=== Begin Enclosure ===
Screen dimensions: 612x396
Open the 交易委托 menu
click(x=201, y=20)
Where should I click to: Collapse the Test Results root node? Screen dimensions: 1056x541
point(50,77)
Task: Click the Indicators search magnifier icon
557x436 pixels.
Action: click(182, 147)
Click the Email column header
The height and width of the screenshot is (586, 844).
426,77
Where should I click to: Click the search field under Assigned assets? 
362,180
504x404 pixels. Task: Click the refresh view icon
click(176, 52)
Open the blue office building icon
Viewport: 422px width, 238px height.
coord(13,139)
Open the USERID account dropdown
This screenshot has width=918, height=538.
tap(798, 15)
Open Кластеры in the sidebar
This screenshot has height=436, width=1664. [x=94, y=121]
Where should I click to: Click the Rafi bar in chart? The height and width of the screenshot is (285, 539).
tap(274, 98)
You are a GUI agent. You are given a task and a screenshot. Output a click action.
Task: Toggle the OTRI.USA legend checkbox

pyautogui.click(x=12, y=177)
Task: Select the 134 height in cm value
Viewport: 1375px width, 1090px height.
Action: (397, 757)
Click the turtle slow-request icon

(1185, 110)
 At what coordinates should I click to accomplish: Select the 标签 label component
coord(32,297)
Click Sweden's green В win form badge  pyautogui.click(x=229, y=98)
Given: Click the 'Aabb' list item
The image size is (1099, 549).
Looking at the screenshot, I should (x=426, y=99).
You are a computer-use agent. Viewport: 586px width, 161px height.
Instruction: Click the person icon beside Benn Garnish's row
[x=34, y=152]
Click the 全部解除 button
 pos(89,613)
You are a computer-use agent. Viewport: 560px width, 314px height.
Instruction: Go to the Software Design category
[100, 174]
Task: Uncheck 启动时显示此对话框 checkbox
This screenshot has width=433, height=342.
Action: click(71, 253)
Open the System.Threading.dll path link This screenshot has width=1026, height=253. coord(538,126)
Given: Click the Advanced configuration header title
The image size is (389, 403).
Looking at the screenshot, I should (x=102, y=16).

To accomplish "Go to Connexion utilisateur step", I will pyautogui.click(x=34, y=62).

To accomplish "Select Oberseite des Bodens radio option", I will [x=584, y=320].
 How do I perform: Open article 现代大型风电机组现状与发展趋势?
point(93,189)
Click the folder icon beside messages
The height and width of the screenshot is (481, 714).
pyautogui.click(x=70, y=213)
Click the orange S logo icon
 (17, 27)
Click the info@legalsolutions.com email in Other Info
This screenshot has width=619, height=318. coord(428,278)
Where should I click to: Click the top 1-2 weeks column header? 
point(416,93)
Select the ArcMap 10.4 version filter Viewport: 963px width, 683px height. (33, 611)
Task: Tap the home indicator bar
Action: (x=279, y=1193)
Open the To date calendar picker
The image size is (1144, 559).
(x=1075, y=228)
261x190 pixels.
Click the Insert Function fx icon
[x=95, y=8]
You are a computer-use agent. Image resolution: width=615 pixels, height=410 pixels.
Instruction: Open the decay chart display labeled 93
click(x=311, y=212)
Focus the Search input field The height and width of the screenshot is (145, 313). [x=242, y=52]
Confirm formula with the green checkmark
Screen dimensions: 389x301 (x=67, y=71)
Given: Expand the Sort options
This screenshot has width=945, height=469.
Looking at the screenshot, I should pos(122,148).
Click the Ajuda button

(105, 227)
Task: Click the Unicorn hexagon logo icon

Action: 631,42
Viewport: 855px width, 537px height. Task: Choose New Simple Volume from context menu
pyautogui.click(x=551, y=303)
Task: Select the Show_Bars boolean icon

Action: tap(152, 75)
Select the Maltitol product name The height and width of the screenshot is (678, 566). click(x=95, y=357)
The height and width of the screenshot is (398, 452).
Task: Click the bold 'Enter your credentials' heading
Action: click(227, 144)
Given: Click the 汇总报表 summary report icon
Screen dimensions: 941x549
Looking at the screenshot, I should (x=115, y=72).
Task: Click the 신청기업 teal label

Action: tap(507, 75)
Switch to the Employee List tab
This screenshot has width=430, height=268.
=== End Enclosure ===
Work to be completed:
Pull every line containing "will" from the entries above and copy it.

Response for this exercise:
To accomplish "Go to Connexion utilisateur step", I will pyautogui.click(x=34, y=62).
To accomplish "Select Oberseite des Bodens radio option", I will [x=584, y=320].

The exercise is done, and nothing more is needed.